Sur tout un autre registre, Rupert SHELDRAKE, docteur en science de l’université de Cambridge, chercheur à l’institut des sciences noétiques de Californie, nous partage des expériences similaires dans un livre paru en 1999, traduit en français en 2001 aux éditions du Rocher : Les pouvoirs inexpliqués des animaux - Pressentiment et télépathie chez les animaux sauvages et domestiques s-
Le Dr SCHELDRAKE nous explique à travers de multiples témoignages recueillis pour une étude, la capacité des animaux pour ressentir le comportement de leurs maîtres.
Ils sont ainsi capables d’attendre leur maître lorsqu’il rentre du travail, alors que l’horaire est différent de leurs habitudes. Ils l’attendent comme tout le temps à un endroit précis de la maison, dès le moment ou le maître prend un moyen de transport pour rentrer.
Ce n’est pas l’horaire d’arrivée qui compte, mais le fait que celui-ci prenne un transport pour revenir. Le chien, le chat les attendent à l’endroit habituel, de la manière habituelle alors que rien n’indiquait que le moment était venu de les attendre. Ce n’était pas l’horaire habituel, personne n’avait prévenu.

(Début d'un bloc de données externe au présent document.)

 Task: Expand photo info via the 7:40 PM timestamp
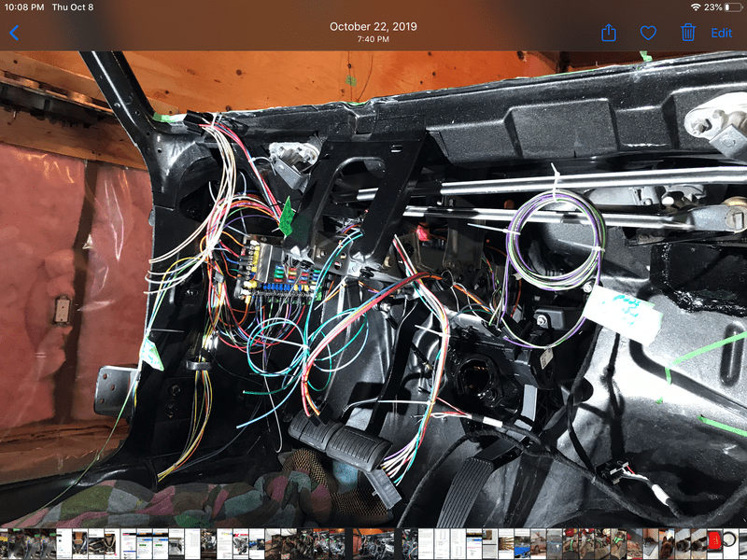(x=374, y=39)
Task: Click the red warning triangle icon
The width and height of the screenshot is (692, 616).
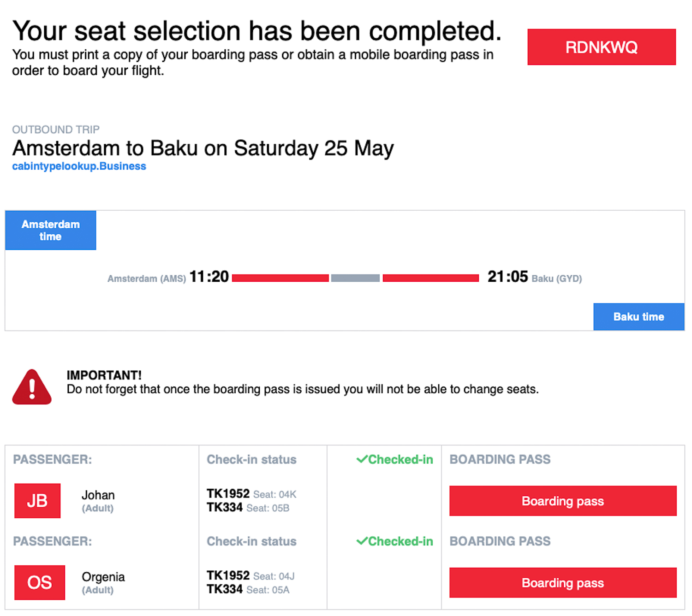Action: (x=32, y=387)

L’auteur cite de nombreux exemples dans son ouvrage sur les capacités pour les animaux de ressentir un changement d’habitude, de comportement de leur maître, et cela, à distance, c’est-à-dire sans aucun contact physique ou visuel, sans même entendre d’une manière quelconque le son de leur voix.
Cette communication particulière à distance, Rupert SHELDRAKE la dénomme « les champs morphiques ».

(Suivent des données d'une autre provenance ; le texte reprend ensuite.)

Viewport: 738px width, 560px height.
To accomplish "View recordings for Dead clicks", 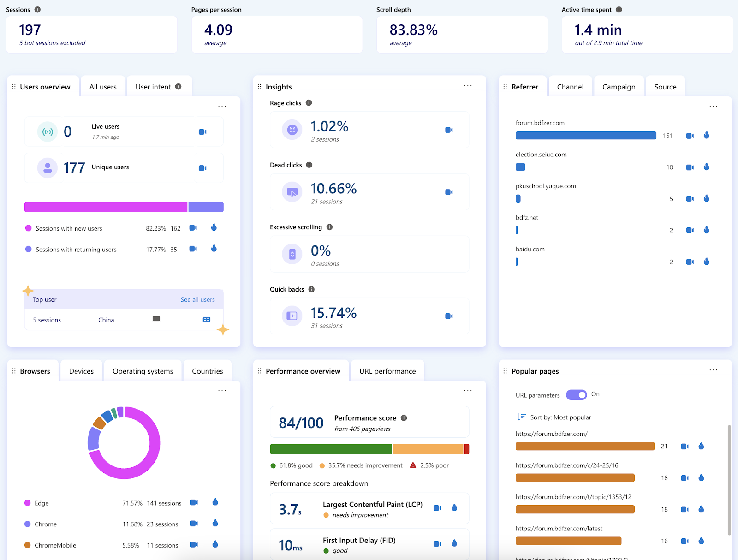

Évidemment, les milieux scientifiques basés sur l’expérimentation reproductible ne peuvent accepter cette théorie de communication.
Et pourtant...
En médiation humaniste d’accompagnement, nous travaillons de la même manière que nous pratiquons lors des stages de formation. C’est-à-dire que la personne qui se trouve en impasse thérapeutique après avoir tenté diverses psychothérapies nous consulte, en tant que médecin pour avancer suite à une histoire complexe qui les bloque. Il s’agit fréquemment de traumatismes pouvant remonter à l’enfance comme une éducation sévère voire violente, ce qu’Alice MILLER dénonce dans ses écrits par le terme de pédagogie noire. Il peut aussi s’agir de violence sexuelle comme des incestes ou encore de viols. Il peut encore s’agir de violence intra-familiale ou bien encore de manière moins délétère, de difficultés de couples ou intrafamiliales qui sont pourtant vécues comme étant des impasses.
Il est proposé à la personne qui vient avec ses difficultés qu’un des médiateurs présents endosse le rôle de la personne qu’elle estime à l’origine du conflit. Cela peut être une personne décédée, absente où avec laquelle le médiant demandeur trouve au-delà du possible une confrontation directe avec l’autre personne qu’il estime à l’origine de ses souffrances. Le genre n’a aucune importance, un homme peut endosser le rôle d’une femme et vice-versa.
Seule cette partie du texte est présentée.